Search code examples
pythonscipydistributionbetabinomial-theorem

Finding alpha and beta of beta-binomial distribution with scipy.optimize and loglikelihood


A distribution is beta-binomial if p, the probability of success, in a binomial distribution has a beta distribution with shape parameters α > 0 and β > 0. The shape parameters define the probability of success. I want to find the values for α and β that best describe my data from the perspective of a beta-binomial distribution. My dataset players consist of data about the number of hits (H), the number of at-bats (AB) and the conversion (H / AB) of a lot of baseball players. I estimate the PDF with the help of the answer of JulienD in Beta Binomial Function in Python

from scipy.special import beta
from scipy.misc import comb

pdf = comb(n, k) * beta(k + a, n - k + b) / beta(a, b)

Next, I write a loglikelihood function that we will minimize.

def loglike_betabinom(params, *args):
   """
   Negative log likelihood function for betabinomial distribution
   :param params: list for parameters to be fitted.
   :param args:  2-element array containing the sample data.
   :return: negative log-likelihood to be minimized.
   """

   a, b = params[0], params[1]
   k = args[0] # the conversion rate
   n = args[1] # the number of at-bats (AE)

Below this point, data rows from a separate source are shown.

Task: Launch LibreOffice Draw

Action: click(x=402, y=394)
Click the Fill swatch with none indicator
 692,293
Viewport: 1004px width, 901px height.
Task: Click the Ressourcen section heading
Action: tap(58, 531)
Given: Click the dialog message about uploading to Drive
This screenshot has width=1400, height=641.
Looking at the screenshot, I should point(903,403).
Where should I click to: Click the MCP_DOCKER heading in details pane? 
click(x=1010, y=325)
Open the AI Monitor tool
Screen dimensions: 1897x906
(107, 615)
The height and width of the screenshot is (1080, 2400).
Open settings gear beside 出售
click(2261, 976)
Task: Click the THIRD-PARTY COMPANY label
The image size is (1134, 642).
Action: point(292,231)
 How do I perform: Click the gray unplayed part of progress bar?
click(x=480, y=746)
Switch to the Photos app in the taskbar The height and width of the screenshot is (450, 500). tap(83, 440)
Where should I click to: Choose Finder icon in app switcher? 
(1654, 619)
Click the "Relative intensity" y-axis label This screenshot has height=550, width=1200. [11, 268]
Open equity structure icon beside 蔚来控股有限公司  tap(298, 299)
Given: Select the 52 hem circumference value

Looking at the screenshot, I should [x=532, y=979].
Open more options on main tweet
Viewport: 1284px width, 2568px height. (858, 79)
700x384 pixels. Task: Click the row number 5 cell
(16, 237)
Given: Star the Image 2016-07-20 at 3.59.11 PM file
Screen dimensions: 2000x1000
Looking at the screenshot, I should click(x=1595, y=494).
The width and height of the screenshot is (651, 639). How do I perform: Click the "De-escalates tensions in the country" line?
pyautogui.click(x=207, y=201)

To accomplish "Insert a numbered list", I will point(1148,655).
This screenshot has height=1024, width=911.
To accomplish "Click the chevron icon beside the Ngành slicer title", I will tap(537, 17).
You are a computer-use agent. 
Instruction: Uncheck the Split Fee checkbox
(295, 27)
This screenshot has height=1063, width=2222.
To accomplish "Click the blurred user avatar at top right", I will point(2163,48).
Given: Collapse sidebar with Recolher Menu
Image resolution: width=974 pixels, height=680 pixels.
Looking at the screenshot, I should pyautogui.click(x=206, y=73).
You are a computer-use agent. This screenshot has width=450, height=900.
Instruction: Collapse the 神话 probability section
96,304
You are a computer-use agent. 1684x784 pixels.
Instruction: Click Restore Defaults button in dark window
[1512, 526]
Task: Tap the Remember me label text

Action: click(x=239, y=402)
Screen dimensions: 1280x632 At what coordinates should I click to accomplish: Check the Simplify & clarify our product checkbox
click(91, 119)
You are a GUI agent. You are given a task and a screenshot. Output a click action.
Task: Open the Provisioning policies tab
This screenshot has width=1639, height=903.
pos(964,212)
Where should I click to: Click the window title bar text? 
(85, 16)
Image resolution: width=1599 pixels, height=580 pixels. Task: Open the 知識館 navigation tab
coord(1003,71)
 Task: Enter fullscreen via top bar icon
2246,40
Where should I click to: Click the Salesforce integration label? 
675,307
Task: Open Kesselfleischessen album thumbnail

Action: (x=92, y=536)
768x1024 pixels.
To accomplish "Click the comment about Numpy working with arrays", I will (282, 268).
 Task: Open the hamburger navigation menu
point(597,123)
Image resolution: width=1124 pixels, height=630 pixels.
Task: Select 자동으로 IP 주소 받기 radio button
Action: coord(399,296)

   pdf = comb(n, k) * beta(k + a, n - k + b) / beta(a, b)

   return -1 * np.log(pdf).sum()   

Now, I want to write a function that minimizes loglike_betabinom

 from scipy.optimize import minimize
 init_params = [1, 10]
 res = minimize(loglike_betabinom, x0=init_params,
                args=(players['H'] / players['AB'], players['AB']),
                bounds=bounds,
                method='L-BFGS-B',
                options={'disp': True, 'maxiter': 250})
 print(res.x)

The result is [-6.04544138 2.03984464], which implies that α is negative which is not possible. I based my script on the following R-snippet. They get [101.359, 287.318]..

 ll <- function(alpha, beta) { 
    x <- career_filtered$H
    total <- career_filtered$AB
    -sum(VGAM::dbetabinom.ab(x, total, alpha, beta, log=True))
 }

 m <- mle(ll, start = list(alpha = 1, beta = 10), 
 method = "L-BFGS-B", lower = c(0.0001, 0.1))

 ab <- coef(m)

Can someone tell me what I am doing wrong? Help is much appreciated!!


Solution

  • One thing to pay attention to is that comb(n, k) in your log-likelihood might not be well-behaved numerically for the values of n and k in your dataset. You can verify this by applying comb to your data and see if infs appear.

    One way to amend things could be to rewrite the negative log-likelihood as suggested in https://stackoverflow.com/a/32355701/4240413, i.e. as a function of logarithms of Gamma functions as in

    from scipy.special import gammaln
    import numpy as np
    
    def loglike_betabinom(params, *args):
    
        a, b = params[0], params[1]
        k = args[0] # the OVERALL conversions
        n = args[1] # the number of at-bats (AE)
    
        logpdf = gammaln(n+1) + gammaln(k+a) + gammaln(n-k+b) + gammaln(a+b) - \
         (gammaln(k+1) + gammaln(n-k+1) + gammaln(a) + gammaln(b) + gammaln(n+a+b))
    
        return -np.sum(logpdf) 
    

    You can then minimize the log-likelihood with

    from scipy.optimize import minimize
    
    init_params = [1, 10]
    # note that I am putting 'H' in the args
    res = minimize(loglike_betabinom, x0=init_params,
                args=(players['H'], players['AB']),
                method='L-BFGS-B', options={'disp': True, 'maxiter': 250})
    print(res)
    

    and that should give reasonable results.

    You could check How to properly fit a beta distribution in python? for inspiration if you want to rework further your code.